Lonnie called in throughout last night reporting heavy winds. NOAA Aviation was reporting gusts up to 97mph throughout the night and early morning hours today.
At about 1:30am this morning Lonnie spent an entire hour in the heavy winds outside securing gear and making sure the snow cave was not being effected by the extreme winds. The winds were so strong that the snow was literally being picked up and thrown into Lonnie’s face almost suffocating him. To spend anymore amount of time in them would be almost impossible, but managed to secure all gear and see that the cave was not damaged. The upside to spending a week in a snow cave is that it is reinforced with ice inside so becomes much more stable.

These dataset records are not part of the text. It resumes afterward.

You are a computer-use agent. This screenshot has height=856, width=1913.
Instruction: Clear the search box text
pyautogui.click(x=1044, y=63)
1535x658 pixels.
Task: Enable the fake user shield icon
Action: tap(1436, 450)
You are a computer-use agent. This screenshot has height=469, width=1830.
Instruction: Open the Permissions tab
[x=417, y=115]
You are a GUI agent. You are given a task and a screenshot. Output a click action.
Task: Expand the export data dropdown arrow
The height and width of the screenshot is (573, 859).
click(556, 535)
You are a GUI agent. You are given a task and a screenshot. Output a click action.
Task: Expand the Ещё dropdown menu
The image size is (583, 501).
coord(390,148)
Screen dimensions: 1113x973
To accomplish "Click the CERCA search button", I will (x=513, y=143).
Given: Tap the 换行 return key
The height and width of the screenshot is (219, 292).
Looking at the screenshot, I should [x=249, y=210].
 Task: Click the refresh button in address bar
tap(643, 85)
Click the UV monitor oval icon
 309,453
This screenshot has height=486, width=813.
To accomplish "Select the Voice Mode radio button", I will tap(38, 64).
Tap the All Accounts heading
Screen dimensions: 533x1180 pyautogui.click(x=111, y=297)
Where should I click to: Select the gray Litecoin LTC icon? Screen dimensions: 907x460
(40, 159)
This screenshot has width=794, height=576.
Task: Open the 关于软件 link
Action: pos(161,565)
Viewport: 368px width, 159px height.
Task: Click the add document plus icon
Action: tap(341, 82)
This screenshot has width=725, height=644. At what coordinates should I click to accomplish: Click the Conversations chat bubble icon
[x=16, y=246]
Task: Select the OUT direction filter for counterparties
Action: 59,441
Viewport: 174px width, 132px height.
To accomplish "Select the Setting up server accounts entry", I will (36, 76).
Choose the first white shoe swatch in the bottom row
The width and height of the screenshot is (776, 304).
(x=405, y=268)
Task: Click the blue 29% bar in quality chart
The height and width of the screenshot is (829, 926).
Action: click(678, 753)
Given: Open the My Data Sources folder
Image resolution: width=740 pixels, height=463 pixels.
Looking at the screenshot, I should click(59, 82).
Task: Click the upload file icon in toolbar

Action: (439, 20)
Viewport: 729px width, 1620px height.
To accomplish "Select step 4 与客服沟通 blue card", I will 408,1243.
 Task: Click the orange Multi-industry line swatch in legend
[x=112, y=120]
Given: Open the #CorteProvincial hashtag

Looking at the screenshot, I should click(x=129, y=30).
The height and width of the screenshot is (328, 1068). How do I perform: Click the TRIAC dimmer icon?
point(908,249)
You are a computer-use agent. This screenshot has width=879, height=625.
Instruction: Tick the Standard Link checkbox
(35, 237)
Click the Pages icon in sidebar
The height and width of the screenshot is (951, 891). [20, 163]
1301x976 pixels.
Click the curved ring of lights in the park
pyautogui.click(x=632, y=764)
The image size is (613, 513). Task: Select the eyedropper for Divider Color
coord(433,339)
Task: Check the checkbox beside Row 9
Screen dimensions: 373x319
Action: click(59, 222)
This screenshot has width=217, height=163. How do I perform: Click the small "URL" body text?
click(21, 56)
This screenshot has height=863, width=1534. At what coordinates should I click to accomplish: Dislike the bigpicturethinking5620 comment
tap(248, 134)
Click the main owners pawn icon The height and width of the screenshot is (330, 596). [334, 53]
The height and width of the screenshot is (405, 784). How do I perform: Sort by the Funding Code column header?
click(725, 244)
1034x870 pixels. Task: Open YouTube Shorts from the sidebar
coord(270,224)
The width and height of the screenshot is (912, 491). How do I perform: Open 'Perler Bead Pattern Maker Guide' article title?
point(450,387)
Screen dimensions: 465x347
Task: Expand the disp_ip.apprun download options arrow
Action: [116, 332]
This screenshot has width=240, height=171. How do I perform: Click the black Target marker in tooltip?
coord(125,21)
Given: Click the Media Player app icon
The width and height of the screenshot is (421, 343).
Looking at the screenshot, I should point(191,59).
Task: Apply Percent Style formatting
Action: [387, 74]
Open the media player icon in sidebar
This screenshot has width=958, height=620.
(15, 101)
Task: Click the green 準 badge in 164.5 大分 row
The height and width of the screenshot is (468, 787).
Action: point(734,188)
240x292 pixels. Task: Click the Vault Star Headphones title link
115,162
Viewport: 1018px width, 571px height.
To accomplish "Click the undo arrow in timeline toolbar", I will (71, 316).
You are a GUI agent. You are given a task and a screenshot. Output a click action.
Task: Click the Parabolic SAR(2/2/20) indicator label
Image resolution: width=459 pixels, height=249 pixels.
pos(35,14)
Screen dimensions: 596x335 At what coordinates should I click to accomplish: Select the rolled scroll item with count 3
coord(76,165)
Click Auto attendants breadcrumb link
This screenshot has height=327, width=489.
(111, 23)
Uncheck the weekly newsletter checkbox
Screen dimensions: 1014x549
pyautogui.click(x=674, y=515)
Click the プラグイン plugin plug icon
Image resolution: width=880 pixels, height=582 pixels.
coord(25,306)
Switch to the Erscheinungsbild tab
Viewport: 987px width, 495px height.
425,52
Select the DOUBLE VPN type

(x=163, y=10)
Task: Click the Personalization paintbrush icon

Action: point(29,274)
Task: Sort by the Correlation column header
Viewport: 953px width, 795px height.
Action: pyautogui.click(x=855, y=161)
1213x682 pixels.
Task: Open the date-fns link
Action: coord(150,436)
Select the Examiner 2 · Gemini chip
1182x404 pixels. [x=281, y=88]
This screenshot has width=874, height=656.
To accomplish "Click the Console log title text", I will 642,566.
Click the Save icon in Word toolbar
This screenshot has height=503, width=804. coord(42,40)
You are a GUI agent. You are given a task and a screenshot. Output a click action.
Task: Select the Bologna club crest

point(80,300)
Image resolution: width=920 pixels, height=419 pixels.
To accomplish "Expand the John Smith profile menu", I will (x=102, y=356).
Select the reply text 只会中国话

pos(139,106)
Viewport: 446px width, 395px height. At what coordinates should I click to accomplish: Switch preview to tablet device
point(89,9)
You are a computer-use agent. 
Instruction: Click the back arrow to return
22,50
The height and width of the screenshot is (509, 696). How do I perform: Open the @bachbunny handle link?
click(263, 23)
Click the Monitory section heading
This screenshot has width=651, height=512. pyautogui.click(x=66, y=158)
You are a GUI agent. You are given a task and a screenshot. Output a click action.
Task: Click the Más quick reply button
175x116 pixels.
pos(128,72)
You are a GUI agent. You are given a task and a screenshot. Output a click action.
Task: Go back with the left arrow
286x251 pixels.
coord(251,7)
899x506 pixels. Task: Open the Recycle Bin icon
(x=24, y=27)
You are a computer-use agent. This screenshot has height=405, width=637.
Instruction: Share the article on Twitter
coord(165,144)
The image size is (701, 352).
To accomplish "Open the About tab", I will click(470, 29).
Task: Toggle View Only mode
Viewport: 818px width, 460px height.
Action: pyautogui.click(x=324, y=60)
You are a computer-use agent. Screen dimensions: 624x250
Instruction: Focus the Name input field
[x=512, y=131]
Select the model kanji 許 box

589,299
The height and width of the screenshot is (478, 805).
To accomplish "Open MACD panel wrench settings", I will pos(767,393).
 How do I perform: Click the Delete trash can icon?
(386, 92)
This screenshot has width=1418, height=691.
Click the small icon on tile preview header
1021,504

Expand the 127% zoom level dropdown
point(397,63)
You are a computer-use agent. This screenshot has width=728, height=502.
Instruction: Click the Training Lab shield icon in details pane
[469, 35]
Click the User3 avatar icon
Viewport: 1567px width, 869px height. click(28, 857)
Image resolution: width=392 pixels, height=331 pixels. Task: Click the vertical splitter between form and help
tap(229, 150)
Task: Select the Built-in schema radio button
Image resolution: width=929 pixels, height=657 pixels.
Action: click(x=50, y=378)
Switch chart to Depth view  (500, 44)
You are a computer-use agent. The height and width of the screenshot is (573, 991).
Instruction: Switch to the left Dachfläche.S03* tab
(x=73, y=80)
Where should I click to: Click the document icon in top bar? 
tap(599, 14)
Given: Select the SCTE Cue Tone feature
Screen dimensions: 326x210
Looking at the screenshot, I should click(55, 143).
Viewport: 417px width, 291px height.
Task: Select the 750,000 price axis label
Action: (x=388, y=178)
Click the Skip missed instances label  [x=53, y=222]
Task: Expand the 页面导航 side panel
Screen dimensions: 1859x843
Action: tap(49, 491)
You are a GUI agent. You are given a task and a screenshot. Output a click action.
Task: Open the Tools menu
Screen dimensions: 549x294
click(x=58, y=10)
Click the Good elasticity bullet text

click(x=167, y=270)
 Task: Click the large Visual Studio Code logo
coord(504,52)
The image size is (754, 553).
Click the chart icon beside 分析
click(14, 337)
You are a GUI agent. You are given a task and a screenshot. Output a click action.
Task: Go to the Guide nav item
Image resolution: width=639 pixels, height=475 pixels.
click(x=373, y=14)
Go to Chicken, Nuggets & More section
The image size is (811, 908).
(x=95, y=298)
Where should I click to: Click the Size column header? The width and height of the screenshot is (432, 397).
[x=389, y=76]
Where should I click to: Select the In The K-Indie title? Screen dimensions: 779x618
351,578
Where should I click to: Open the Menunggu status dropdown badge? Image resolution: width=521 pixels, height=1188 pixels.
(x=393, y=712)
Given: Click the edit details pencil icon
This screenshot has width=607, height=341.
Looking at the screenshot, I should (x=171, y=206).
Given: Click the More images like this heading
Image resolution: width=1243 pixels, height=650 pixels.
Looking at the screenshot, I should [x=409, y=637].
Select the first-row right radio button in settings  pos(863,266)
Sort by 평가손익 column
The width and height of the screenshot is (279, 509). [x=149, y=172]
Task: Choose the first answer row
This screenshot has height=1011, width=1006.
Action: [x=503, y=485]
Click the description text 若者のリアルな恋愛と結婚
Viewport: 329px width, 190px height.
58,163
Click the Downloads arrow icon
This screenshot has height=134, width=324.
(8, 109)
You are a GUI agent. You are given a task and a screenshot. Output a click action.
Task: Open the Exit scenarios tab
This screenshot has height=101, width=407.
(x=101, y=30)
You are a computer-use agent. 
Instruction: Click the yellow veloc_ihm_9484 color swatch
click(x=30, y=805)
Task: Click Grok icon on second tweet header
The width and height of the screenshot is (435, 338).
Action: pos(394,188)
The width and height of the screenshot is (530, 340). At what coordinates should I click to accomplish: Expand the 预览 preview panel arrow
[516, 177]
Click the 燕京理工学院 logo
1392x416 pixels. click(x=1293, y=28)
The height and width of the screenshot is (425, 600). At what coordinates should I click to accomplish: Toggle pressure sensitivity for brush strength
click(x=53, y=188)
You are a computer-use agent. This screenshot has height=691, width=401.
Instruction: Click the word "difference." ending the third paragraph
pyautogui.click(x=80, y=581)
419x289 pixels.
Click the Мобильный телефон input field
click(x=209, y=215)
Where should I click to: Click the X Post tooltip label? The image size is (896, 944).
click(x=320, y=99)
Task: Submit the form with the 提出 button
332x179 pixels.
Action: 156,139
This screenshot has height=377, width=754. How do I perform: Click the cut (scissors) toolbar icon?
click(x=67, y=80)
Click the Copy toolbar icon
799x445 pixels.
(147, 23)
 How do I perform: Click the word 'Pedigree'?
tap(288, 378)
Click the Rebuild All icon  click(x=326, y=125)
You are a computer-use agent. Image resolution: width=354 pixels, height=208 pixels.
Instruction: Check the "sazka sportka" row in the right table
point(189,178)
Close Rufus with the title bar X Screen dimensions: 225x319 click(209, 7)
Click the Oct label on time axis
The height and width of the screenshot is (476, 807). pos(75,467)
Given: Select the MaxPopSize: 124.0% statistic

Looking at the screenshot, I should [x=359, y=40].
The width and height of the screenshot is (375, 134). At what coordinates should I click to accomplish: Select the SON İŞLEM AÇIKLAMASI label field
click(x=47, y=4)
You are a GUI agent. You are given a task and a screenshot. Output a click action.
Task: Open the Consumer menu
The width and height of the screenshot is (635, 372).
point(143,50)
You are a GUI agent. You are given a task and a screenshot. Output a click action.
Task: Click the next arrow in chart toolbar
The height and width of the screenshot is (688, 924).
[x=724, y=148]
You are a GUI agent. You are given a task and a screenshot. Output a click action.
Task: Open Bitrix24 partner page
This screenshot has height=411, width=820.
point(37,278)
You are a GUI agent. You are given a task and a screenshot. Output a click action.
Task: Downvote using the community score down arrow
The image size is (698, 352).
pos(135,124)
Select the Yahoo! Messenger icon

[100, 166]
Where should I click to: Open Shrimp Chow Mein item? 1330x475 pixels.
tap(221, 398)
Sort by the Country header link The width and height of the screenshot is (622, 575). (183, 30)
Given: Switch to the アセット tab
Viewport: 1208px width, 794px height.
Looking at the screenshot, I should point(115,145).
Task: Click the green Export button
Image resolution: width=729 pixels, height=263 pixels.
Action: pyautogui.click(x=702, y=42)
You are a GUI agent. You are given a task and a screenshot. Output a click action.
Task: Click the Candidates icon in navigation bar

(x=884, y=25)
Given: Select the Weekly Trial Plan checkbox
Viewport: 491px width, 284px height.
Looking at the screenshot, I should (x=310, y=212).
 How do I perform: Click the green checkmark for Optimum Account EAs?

Unfortunately, there is no major change to report in the weather today and possibly not for the coming days. Lonnie is still doing well on food and fuel at 14,200ft, but in need for much better weather probability to move to high camp. Today Lonnie will spend his 7th day inside his 4×4 snow cave. Meanwhile basecamp will be working hard with the pilots in the area on gathering and analyzing weather data. We so appreciate these pilots volunteering so much time into helping us with weather predictions.
Lonnie is now getting a little more weather-forced rest, but remains in high spirits and is feeling healthy. His minor frostbit fingers are doing well as he remains taking extra care of them. Lonnie wanted to say a big thanks to everyone following along for your constant support. He has been moved by the number of people that has taken such an interest in this climb.
We will keep you all posted with the weather conditions in the coming day. Until then, upward!